Behind the scenes

A new way to retrieve data from AUVs

Brian Kieft (left) and Liam Chaffey (right) positioned the Wave Glider hotspot before it was hoisted aboard the R/V Paragon with the help of Thom Maughan and Mark Chaffey (not shown).

Brian Kieft (left) and Liam Chaffey (right) positioned the Wave Glider hotspot before it was hoisted aboard the R/V Paragon with the help of Thom Maughan and Mark Chaffey (not shown).

March 31, 2014

As their name implies, autonomous underwater vehicles (AUVs) navigate through the ocean on their own. In situ sensors on the AUVs measure physical characteristics (such as temperature and salinity) that are useful for scientists. But how and when do MBARI scientists access these data from AUVs? Dorado must be recovered after its missions and brought back onto the ship before its data can be uploaded. Tethys, a long-range AUV, can send information when it surfaces but the data are highly compressed.
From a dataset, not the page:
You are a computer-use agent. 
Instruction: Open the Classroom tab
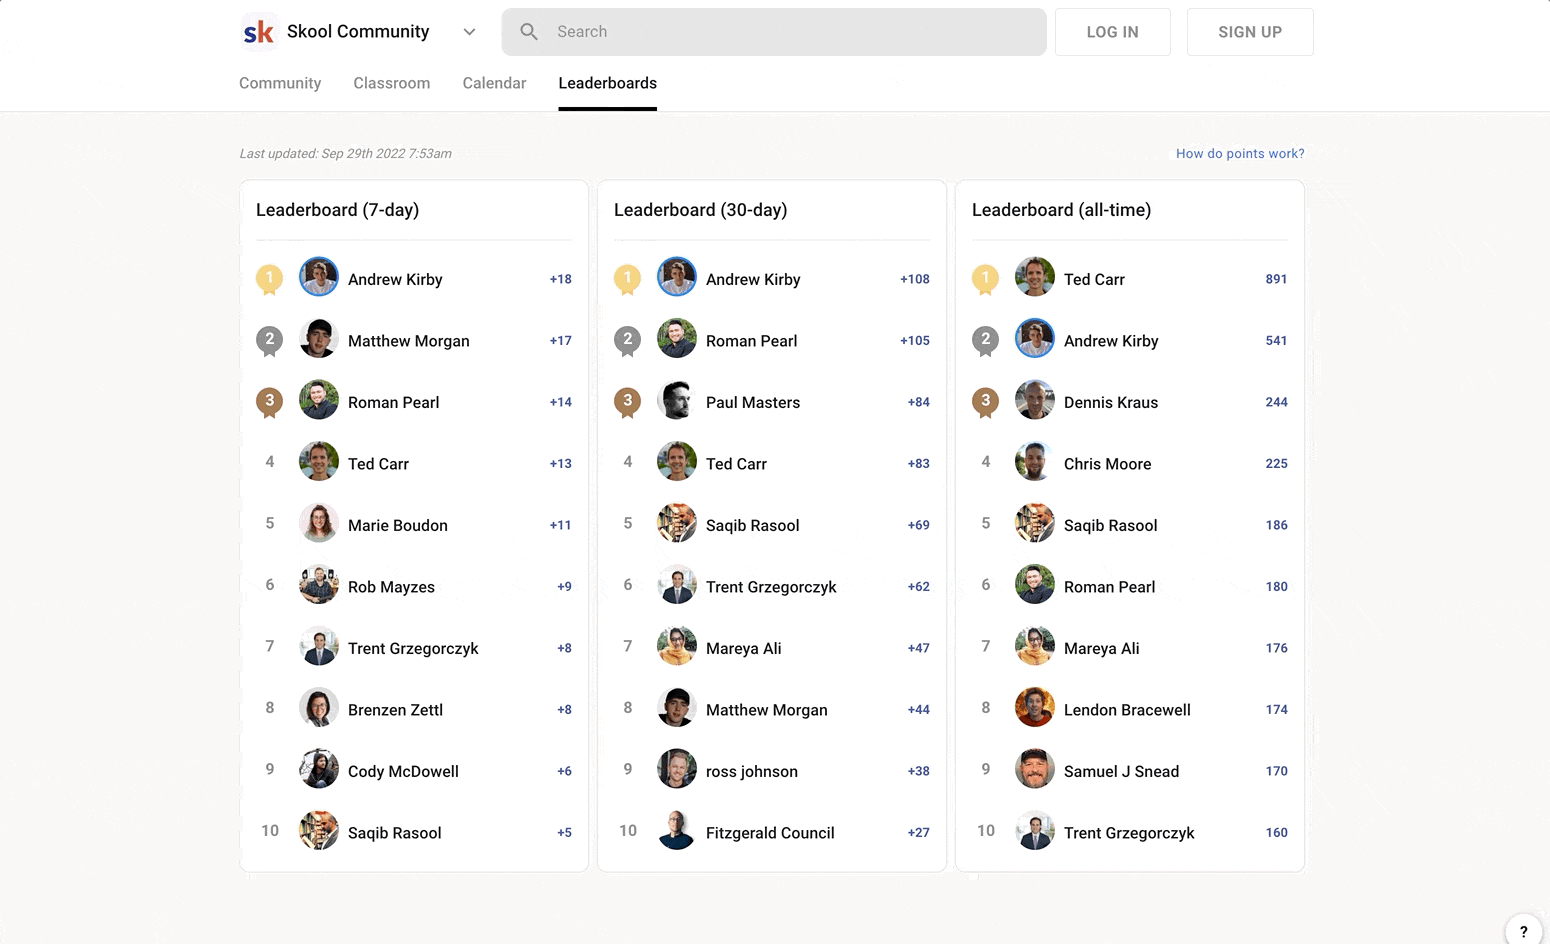pos(391,83)
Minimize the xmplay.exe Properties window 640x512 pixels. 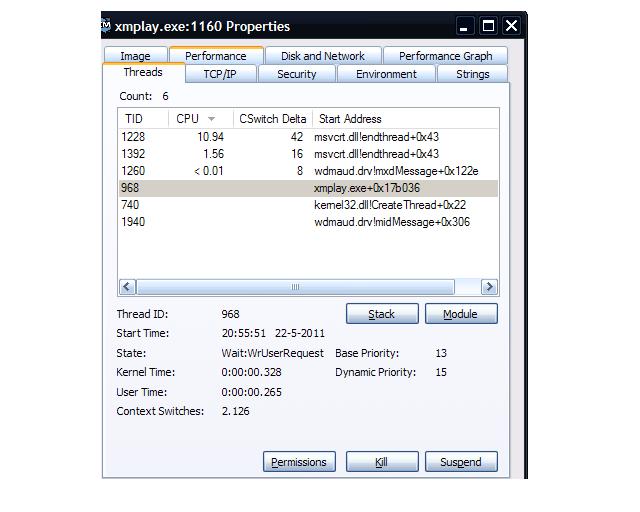click(x=466, y=26)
MBARI’s engineering team understood the scientists’ dependence on real-time data during field experiments so they looked to the Wave Glider, a commercially manufactured instrument, to alleviate data-retrieval issues. Software Engineer Brian Kieft and his team used the Wave Glider to rendezvous with an AUV and serve as a hotspot to better communicate live data to scientists onshore. Last Friday, the team recovered the Wave Glider hotspot after a successful mission. The hotspot transferred high-resolution data from a long-range AUV and buried seafloor instruments (called Benthic Event Detectors) to shore.